[[ TASK MATERIAL, beginning ]]

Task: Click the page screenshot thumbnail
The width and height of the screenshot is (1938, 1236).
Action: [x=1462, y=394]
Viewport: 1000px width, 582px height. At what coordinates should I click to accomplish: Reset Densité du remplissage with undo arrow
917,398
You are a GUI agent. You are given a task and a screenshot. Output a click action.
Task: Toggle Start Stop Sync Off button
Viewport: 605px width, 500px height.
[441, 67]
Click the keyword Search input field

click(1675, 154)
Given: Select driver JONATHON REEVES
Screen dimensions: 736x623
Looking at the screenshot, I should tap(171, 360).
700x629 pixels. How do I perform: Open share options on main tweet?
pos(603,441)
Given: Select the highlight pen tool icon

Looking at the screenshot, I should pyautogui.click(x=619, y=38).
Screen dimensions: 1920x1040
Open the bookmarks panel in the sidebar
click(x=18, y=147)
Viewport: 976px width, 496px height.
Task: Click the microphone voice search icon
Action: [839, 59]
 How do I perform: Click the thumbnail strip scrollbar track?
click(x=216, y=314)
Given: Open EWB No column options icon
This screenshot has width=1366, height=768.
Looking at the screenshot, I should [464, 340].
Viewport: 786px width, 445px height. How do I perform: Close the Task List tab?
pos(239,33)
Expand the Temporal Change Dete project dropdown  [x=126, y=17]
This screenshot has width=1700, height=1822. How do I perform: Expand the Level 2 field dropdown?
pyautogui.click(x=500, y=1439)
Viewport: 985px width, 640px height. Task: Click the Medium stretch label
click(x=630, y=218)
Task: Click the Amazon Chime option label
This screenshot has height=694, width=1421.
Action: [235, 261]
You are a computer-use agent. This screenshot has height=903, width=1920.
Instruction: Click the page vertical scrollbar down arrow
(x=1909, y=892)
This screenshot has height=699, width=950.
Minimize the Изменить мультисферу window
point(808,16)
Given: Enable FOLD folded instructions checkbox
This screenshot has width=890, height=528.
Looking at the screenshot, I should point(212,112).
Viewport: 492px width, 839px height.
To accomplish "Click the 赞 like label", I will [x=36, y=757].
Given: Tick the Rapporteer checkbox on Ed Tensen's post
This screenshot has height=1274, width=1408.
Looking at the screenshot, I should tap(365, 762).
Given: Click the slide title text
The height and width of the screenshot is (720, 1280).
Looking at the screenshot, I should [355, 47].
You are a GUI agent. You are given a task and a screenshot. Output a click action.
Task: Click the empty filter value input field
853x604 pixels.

[[ TASK MATERIAL, end ]]

- AIM OF THE EXERCISE -
Would you please print every record exactly as written?

- OUTPUT OF THE TASK -
Task: Click the page screenshot thumbnail
The width and height of the screenshot is (1938, 1236).
Action: [x=1462, y=394]
Viewport: 1000px width, 582px height. At what coordinates should I click to accomplish: Reset Densité du remplissage with undo arrow
917,398
You are a GUI agent. You are given a task and a screenshot. Output a click action.
Task: Toggle Start Stop Sync Off button
Viewport: 605px width, 500px height.
[441, 67]
Click the keyword Search input field

click(1675, 154)
Given: Select driver JONATHON REEVES
Screen dimensions: 736x623
Looking at the screenshot, I should tap(171, 360).
700x629 pixels. How do I perform: Open share options on main tweet?
pos(603,441)
Given: Select the highlight pen tool icon

Looking at the screenshot, I should pyautogui.click(x=619, y=38).
Screen dimensions: 1920x1040
Open the bookmarks panel in the sidebar
click(x=18, y=147)
Viewport: 976px width, 496px height.
Task: Click the microphone voice search icon
Action: [839, 59]
 How do I perform: Click the thumbnail strip scrollbar track?
click(x=216, y=314)
Given: Open EWB No column options icon
This screenshot has width=1366, height=768.
Looking at the screenshot, I should [464, 340].
Viewport: 786px width, 445px height. How do I perform: Close the Task List tab?
pos(239,33)
Expand the Temporal Change Dete project dropdown  [x=126, y=17]
This screenshot has width=1700, height=1822. How do I perform: Expand the Level 2 field dropdown?
pyautogui.click(x=500, y=1439)
Viewport: 985px width, 640px height. Task: Click the Medium stretch label
click(x=630, y=218)
Task: Click the Amazon Chime option label
This screenshot has height=694, width=1421.
Action: [235, 261]
You are a computer-use agent. This screenshot has height=903, width=1920.
Instruction: Click the page vertical scrollbar down arrow
(x=1909, y=892)
This screenshot has height=699, width=950.
Minimize the Изменить мультисферу window
point(808,16)
Given: Enable FOLD folded instructions checkbox
This screenshot has width=890, height=528.
Looking at the screenshot, I should point(212,112).
Viewport: 492px width, 839px height.
To accomplish "Click the 赞 like label", I will [x=36, y=757].
Given: Tick the Rapporteer checkbox on Ed Tensen's post
This screenshot has height=1274, width=1408.
Looking at the screenshot, I should tap(365, 762).
Given: Click the slide title text
The height and width of the screenshot is (720, 1280).
Looking at the screenshot, I should [355, 47].
You are a GUI agent. You are given a task and a screenshot. Output a click action.
Task: Click the empty filter value input field
853x604 pixels.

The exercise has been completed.